▸ **Records for processing**
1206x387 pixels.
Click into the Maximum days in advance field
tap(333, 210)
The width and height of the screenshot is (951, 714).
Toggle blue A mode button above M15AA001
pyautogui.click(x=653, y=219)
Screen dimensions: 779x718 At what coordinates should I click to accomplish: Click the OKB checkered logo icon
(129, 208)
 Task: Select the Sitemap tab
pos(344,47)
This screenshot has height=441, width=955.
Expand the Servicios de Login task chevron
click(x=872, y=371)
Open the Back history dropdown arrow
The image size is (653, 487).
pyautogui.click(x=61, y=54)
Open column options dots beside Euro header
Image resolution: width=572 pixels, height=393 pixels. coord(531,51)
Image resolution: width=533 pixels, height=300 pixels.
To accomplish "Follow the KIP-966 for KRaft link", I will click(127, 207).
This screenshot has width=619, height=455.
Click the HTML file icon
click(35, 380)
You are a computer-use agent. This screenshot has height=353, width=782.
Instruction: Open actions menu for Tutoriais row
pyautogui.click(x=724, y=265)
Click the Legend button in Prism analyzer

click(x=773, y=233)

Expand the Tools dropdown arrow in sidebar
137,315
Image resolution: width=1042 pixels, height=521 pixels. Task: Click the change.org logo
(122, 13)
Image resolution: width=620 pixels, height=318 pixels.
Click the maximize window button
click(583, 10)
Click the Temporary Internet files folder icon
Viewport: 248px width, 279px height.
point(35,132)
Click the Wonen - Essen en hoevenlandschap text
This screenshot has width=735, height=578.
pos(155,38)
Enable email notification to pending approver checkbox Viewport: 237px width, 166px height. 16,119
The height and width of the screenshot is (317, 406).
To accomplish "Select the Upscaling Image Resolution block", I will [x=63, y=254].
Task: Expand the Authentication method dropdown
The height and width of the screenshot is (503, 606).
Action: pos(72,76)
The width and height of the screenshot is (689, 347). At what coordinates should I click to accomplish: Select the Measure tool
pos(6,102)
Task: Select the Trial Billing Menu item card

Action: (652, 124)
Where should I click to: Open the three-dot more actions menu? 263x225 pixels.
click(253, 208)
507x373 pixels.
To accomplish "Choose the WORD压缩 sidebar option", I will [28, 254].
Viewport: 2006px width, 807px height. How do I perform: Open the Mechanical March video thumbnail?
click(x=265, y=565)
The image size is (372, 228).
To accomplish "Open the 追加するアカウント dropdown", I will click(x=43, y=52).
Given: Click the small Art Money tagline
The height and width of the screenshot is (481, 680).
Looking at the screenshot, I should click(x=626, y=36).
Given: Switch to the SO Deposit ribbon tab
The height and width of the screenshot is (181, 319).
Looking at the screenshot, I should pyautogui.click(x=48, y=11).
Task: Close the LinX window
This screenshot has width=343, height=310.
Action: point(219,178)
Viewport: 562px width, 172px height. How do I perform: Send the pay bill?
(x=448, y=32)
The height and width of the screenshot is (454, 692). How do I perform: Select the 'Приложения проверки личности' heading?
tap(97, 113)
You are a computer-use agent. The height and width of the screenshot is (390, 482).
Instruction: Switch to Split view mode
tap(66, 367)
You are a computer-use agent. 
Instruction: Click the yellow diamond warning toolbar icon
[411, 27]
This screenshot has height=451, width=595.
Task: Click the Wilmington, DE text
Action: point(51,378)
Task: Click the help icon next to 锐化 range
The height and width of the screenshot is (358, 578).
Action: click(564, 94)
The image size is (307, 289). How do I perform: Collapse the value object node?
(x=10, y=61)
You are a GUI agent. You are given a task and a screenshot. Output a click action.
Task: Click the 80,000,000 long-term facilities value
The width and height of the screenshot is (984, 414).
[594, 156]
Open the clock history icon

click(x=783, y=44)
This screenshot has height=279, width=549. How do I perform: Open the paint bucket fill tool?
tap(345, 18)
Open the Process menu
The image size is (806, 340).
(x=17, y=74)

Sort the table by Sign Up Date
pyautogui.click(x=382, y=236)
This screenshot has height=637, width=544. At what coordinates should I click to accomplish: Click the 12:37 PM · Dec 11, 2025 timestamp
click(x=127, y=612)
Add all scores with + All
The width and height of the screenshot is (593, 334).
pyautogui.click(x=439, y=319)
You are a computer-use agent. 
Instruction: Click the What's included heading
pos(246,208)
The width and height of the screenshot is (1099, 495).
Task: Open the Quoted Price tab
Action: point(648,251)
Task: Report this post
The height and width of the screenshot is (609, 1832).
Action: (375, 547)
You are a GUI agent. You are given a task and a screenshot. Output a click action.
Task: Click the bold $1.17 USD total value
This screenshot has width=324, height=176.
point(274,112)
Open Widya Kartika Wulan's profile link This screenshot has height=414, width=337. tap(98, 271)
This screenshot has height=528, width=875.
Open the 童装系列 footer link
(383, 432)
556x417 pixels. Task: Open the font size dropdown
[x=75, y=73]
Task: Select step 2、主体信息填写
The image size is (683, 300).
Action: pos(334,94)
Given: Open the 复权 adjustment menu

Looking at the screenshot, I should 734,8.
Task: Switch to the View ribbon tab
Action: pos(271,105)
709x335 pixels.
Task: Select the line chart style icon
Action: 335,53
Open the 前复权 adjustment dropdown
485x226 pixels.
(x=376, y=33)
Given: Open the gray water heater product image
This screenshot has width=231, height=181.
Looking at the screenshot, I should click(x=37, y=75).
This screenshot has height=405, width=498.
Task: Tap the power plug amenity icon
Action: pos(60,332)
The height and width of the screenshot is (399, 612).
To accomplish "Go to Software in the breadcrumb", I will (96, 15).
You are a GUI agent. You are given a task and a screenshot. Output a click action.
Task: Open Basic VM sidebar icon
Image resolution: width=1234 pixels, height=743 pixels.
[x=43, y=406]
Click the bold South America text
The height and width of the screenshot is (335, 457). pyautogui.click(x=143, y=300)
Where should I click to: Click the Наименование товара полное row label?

▸ **Work order**
Complete, exact output of the records is expected.

▸ **Expected output**
1206x387 pixels.
Click into the Maximum days in advance field
tap(333, 210)
The width and height of the screenshot is (951, 714).
Toggle blue A mode button above M15AA001
pyautogui.click(x=653, y=219)
Screen dimensions: 779x718 At what coordinates should I click to accomplish: Click the OKB checkered logo icon
(129, 208)
 Task: Select the Sitemap tab
pos(344,47)
This screenshot has height=441, width=955.
Expand the Servicios de Login task chevron
click(x=872, y=371)
Open the Back history dropdown arrow
The image size is (653, 487).
pyautogui.click(x=61, y=54)
Open column options dots beside Euro header
Image resolution: width=572 pixels, height=393 pixels. coord(531,51)
Image resolution: width=533 pixels, height=300 pixels.
To accomplish "Follow the KIP-966 for KRaft link", I will click(127, 207).
This screenshot has width=619, height=455.
Click the HTML file icon
click(35, 380)
You are a computer-use agent. This screenshot has height=353, width=782.
Instruction: Open actions menu for Tutoriais row
pyautogui.click(x=724, y=265)
Click the Legend button in Prism analyzer

click(x=773, y=233)

Expand the Tools dropdown arrow in sidebar
137,315
Image resolution: width=1042 pixels, height=521 pixels. Task: Click the change.org logo
(122, 13)
Image resolution: width=620 pixels, height=318 pixels.
Click the maximize window button
click(583, 10)
Click the Temporary Internet files folder icon
Viewport: 248px width, 279px height.
point(35,132)
Click the Wonen - Essen en hoevenlandschap text
This screenshot has width=735, height=578.
pos(155,38)
Enable email notification to pending approver checkbox Viewport: 237px width, 166px height. 16,119
The height and width of the screenshot is (317, 406).
To accomplish "Select the Upscaling Image Resolution block", I will [x=63, y=254].
Task: Expand the Authentication method dropdown
The height and width of the screenshot is (503, 606).
Action: pos(72,76)
The width and height of the screenshot is (689, 347). At what coordinates should I click to accomplish: Select the Measure tool
pos(6,102)
Task: Select the Trial Billing Menu item card

Action: (652, 124)
Where should I click to: Open the three-dot more actions menu? 263x225 pixels.
click(253, 208)
507x373 pixels.
To accomplish "Choose the WORD压缩 sidebar option", I will [28, 254].
Viewport: 2006px width, 807px height. How do I perform: Open the Mechanical March video thumbnail?
click(x=265, y=565)
The image size is (372, 228).
To accomplish "Open the 追加するアカウント dropdown", I will click(x=43, y=52).
Given: Click the small Art Money tagline
The height and width of the screenshot is (481, 680).
Looking at the screenshot, I should click(x=626, y=36).
Given: Switch to the SO Deposit ribbon tab
The height and width of the screenshot is (181, 319).
Looking at the screenshot, I should pyautogui.click(x=48, y=11).
Task: Close the LinX window
This screenshot has width=343, height=310.
Action: point(219,178)
Viewport: 562px width, 172px height. How do I perform: Send the pay bill?
(x=448, y=32)
The height and width of the screenshot is (454, 692). How do I perform: Select the 'Приложения проверки личности' heading?
tap(97, 113)
You are a computer-use agent. The height and width of the screenshot is (390, 482).
Instruction: Switch to Split view mode
tap(66, 367)
You are a computer-use agent. 
Instruction: Click the yellow diamond warning toolbar icon
[411, 27]
This screenshot has height=451, width=595.
Task: Click the Wilmington, DE text
Action: point(51,378)
Task: Click the help icon next to 锐化 range
The height and width of the screenshot is (358, 578).
Action: click(564, 94)
The image size is (307, 289). How do I perform: Collapse the value object node?
(x=10, y=61)
You are a GUI agent. You are given a task and a screenshot. Output a click action.
Task: Click the 80,000,000 long-term facilities value
The width and height of the screenshot is (984, 414).
[594, 156]
Open the clock history icon

click(x=783, y=44)
This screenshot has height=279, width=549. How do I perform: Open the paint bucket fill tool?
tap(345, 18)
Open the Process menu
The image size is (806, 340).
(x=17, y=74)

Sort the table by Sign Up Date
pyautogui.click(x=382, y=236)
This screenshot has height=637, width=544. At what coordinates should I click to accomplish: Click the 12:37 PM · Dec 11, 2025 timestamp
click(x=127, y=612)
Add all scores with + All
The width and height of the screenshot is (593, 334).
pyautogui.click(x=439, y=319)
You are a computer-use agent. 
Instruction: Click the What's included heading
pos(246,208)
The width and height of the screenshot is (1099, 495).
Task: Open the Quoted Price tab
Action: point(648,251)
Task: Report this post
The height and width of the screenshot is (609, 1832).
Action: (375, 547)
You are a GUI agent. You are given a task and a screenshot. Output a click action.
Task: Click the bold $1.17 USD total value
This screenshot has width=324, height=176.
point(274,112)
Open Widya Kartika Wulan's profile link This screenshot has height=414, width=337. tap(98, 271)
This screenshot has height=528, width=875.
Open the 童装系列 footer link
(383, 432)
556x417 pixels. Task: Open the font size dropdown
[x=75, y=73]
Task: Select step 2、主体信息填写
The image size is (683, 300).
Action: pos(334,94)
Given: Open the 复权 adjustment menu

Looking at the screenshot, I should 734,8.
Task: Switch to the View ribbon tab
Action: pos(271,105)
709x335 pixels.
Task: Select the line chart style icon
Action: 335,53
Open the 前复权 adjustment dropdown
485x226 pixels.
(x=376, y=33)
Given: Open the gray water heater product image
This screenshot has width=231, height=181.
Looking at the screenshot, I should click(x=37, y=75).
This screenshot has height=405, width=498.
Task: Tap the power plug amenity icon
Action: pos(60,332)
The height and width of the screenshot is (399, 612).
To accomplish "Go to Software in the breadcrumb", I will (96, 15).
You are a GUI agent. You are given a task and a screenshot. Output a click action.
Task: Open Basic VM sidebar icon
Image resolution: width=1234 pixels, height=743 pixels.
[x=43, y=406]
Click the bold South America text
The height and width of the screenshot is (335, 457). pyautogui.click(x=143, y=300)
Where should I click to: Click the Наименование товара полное row label?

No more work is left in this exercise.